The best way to decide whether you
should pay points or not is to perform a break-even analysis. This is
done as follows:
- Calculate the cost of the points. Example: 2 points on a
$100,000 loan is $2,000.
- Calculate the monthly savings on the loan as a result of
obtaining a lower interest rate. Example: $50 per month
- Divide the cost of the points by the monthly savings to
come up with the number of months to break even. In the above example,
this number is 40 months. If you plan to keep the house for longer than
the break-even number of months, then it makes sense to pay points;
otherwise it does not.
- The above calculation does not take into account the tax
advantages of points. When you are buying a house the points you pay
are tax-deductible, so you realize some savings immediately. On the
other hand, when you get a lower payment, your tax deduction reduces!
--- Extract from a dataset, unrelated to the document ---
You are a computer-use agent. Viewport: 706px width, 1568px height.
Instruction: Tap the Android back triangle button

This makes it a little difficult to calculate the break-even time
taking taxes into account. In the case of a purchase, taxes definitely
reduce the break-even time. However, in the case of a refinance, the
points are NOT tax-deductible, but have to be amortized over the life
of the loan. This results in few tax benefits or none at all, so there
is little or no effect on the time to break even.
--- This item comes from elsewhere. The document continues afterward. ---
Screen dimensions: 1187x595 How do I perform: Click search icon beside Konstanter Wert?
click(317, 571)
If none of the above makes sense,
use this simple rule of thumb: If you plan to stay in the house for
less than 3 years, do not pay points. If you plan to stay in the house
for more than 5 years, pay 1 to 2 points. If you plan to stay in the
house for between 3 and 5 years, it does not make a significant
difference whether you pay points or not!
Zero-Point/Zero-Fee Loans
Whatever happened to the conventional wisdom of
waiting for the rates to drop 2% before refinancing?
You have a 30-year fixed loan at
8.5%. A loan officer calls you up and says they can refinance you to a
rate of 8.0% with no points and no fees whatsoever.
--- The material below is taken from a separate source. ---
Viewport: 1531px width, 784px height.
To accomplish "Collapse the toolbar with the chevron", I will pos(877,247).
What a dream come true! No
appraisal fees, no title fees and not even any junk fees! Is this a
deal too good to pass up? How can a bank and broker do this? Doesn't
someone have to pay? Whose money is being used to pay these closing
costs?
No––this is not a
scam. Thousands of homeowners have refinanced using a
zero-point/zero-fee loan. Some refinanced multiple times, riding rates
all the way down the curve in 1992, 1993 and, more recently, in 1996.
Some homeowners used zero-point/zero-fee adjustable loans to refinance
and get a new teaser rate every year.
The way this works is based on
rebate pricing, sometimes also known as yield-spread pricing, and
sometimes known as a service-release premium. The basic idea is that
you pay a higher rate in exchange for cash up front, which is then used
to pay the closing costs. You will pay a higher monthly
payment––so the money is really coming from future payments
that you will make.
You can also think of this as
negative points! For example, a 30-year fixed loan may be available at
a retail price of :
8.0% with 2 points or
8.25% with 1 point or
8.5% with 0 points or
8.75% with -1 point or
9% with -2 points
On a $200,000 loan, the loan
officer can offer you 8.75% with a cost of -1 point, which is a $2,000
credit towards your closing costs. A mortgage broker can use rebate
pricing to pay for your closing costs and keep the balance of the
rebate as profit.
What are the benefits of a zero-point/zero-fee loan?
The main benefit is that you have
no out-of-pocket costs. As a result, if the rates drop in the future,
you could refinance again even for a small drop in rates. So if you
refinanced on the zero-point/zero-fee loan to get a rate of 8.75% and
if the rates drop 1/2%, you can refinance again to 8.25%. On the other
hand, if you refinanced by paying 1 point and got a rate of 8.25%, it
may not make sense to refinance again. Now, if the rates drop another
1/2%, a zero-point/zero-fee loan can drop your rate to 7.75%, whereas
if you paid points, you may have to do a break-even analysis to decide
if refinancing will save you money.
The zero-point/zero-fee loan
eliminates the need to do a break-even analysis since there is no
up-front expense that needs to be recovered. It also is a great way to
take advantage of falling rates.
Some consumers have used
zero-point/zero-fee loans on adjustable loans to refinance their
adjustables every year and pay a very low teaser rate.
What are the disadvantages of a zero-point/zero-fee loan?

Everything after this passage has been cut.